## EXTRACTED MATERIAL
* * * * * * *
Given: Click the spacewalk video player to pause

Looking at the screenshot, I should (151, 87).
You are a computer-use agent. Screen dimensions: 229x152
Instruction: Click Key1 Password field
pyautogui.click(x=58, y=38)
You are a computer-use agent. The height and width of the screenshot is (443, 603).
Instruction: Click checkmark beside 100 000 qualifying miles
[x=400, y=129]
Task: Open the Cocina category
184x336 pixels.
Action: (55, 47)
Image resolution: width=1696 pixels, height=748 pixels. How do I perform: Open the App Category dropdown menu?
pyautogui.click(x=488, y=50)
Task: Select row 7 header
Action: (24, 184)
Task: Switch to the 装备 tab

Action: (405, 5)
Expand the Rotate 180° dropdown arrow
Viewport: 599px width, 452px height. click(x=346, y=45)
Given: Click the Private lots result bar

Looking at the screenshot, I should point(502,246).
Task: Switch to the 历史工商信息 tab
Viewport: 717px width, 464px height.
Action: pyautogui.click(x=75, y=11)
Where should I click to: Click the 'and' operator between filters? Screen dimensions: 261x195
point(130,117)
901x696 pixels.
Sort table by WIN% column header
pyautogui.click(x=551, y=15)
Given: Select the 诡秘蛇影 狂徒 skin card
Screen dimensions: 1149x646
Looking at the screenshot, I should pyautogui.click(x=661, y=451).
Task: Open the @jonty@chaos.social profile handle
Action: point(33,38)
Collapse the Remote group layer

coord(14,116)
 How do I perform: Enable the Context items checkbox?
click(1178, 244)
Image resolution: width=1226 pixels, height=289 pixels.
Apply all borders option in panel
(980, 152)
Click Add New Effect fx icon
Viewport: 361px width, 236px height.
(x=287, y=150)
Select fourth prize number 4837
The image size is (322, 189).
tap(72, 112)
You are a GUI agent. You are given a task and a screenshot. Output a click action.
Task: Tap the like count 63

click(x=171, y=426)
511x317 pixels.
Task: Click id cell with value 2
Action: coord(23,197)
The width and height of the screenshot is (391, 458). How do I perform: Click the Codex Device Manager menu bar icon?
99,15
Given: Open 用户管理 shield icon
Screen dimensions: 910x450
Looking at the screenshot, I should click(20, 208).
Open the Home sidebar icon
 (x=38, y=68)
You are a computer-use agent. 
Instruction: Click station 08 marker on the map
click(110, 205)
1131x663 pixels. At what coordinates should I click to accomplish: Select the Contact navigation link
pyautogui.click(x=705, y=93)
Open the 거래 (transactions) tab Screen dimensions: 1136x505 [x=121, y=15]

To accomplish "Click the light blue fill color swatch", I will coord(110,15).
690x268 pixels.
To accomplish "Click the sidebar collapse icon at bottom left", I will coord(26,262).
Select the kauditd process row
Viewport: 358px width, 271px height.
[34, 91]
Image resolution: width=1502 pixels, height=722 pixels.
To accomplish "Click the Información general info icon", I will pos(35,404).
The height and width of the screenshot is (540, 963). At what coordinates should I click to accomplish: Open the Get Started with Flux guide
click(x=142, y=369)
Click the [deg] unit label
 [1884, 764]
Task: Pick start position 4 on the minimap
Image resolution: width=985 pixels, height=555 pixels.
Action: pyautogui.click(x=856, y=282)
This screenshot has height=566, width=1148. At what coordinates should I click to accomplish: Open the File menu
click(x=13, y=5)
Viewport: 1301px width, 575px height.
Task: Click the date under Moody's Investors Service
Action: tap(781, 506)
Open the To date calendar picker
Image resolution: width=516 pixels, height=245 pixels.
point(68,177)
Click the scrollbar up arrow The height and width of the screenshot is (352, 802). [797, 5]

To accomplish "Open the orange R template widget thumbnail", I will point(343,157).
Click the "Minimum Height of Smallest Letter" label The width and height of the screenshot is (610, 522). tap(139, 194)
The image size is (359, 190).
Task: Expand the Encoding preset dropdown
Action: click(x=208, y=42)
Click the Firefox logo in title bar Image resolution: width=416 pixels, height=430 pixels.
* * * * * * *
## WHAT YOU ARE ASKED TO DO
Start printing at the line with "Click the scrollbar" and stop after the final line of the listing above, keeping every line exact.

## PROBLEM SOLUTION
Click the scrollbar up arrow The height and width of the screenshot is (352, 802). [797, 5]

To accomplish "Open the orange R template widget thumbnail", I will point(343,157).
Click the "Minimum Height of Smallest Letter" label The width and height of the screenshot is (610, 522). tap(139, 194)
The image size is (359, 190).
Task: Expand the Encoding preset dropdown
Action: click(x=208, y=42)
Click the Firefox logo in title bar Image resolution: width=416 pixels, height=430 pixels.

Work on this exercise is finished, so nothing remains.